Now, I’m pleased to announce that we have received funding to embark on an even bigger, bolder adventure, not only to understand the molecular-level details of nanomaterials in the environment, but to go further by using that information to create all new “benign by design” materials to support a sustainable planet. This new “Phase II” Center for Sustainable Nanotechnology will be a $4 Million-a-year effort with an anticipated lifetime of 10 years.
Having long-term collaborative funding is essential to tackle really difficult, “grand-challenge” problems. Because most research grants last only 1-3 years, they tend to focus on short-term problems. Having funding for a longer period of time, and as part of a broader collaboration, will allow us to focus on the longer-term, really hard problems. Ultimately our goal is to understand what nanoparticles do, and use this information to create better, even more sustainable “nano-enabled” technologies. To do so, we will also be partnering with a broad range of stakeholders, from industries to educators, to maximize our success and impact.
We hope that our blog readers will contribute too, by letting us know what’s on your mind and providing feedback on how we’re doing. What questions do you have for us? What do you think of the blog’s new look? You’ve been an important part of our success so far, and we look forward to interacting with you in the future!
Want to know more? We’ll keep updating this list as more articles are added!

- **What you will do**:
- A) In the passage about the nanotechnology center's new funding, what is the anticipated lifetime of the Phase II Center for Sustainable Nanotechnology?
- B) Copy word for word the part of the passage about the nanotechnology center's new funding that runs from "Having long-term collaborative" up to and including "success and impact.".

- **Dataset section**:
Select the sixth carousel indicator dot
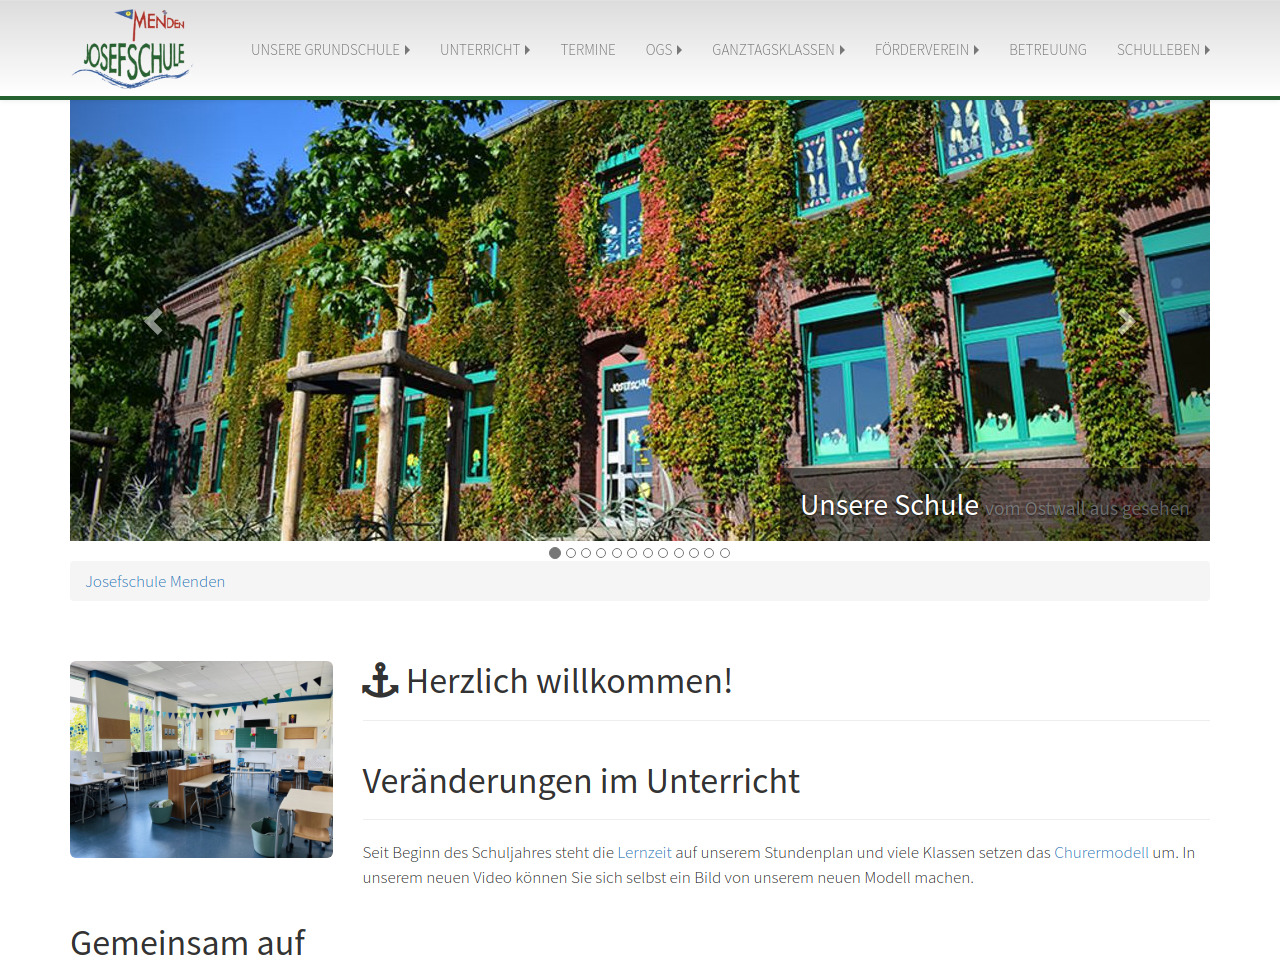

- **Solutions to the problems**:
- A) 10 years.

- B)
Having long-term collaborative funding is essential to tackle really difficult, “grand-challenge” problems. Because most research grants last only 1-3 years, they tend to focus on short-term problems. Having funding for a longer period of time, and as part of a broader collaboration, will allow us to focus on the longer-term, really hard problems. Ultimately our goal is to understand what nanoparticles do, and use this information to create better, even more sustainable “nano-enabled” technologies. To do so, we will also be partnering with a broad range of stakeholders, from industries to educators, to maximize our success and impact.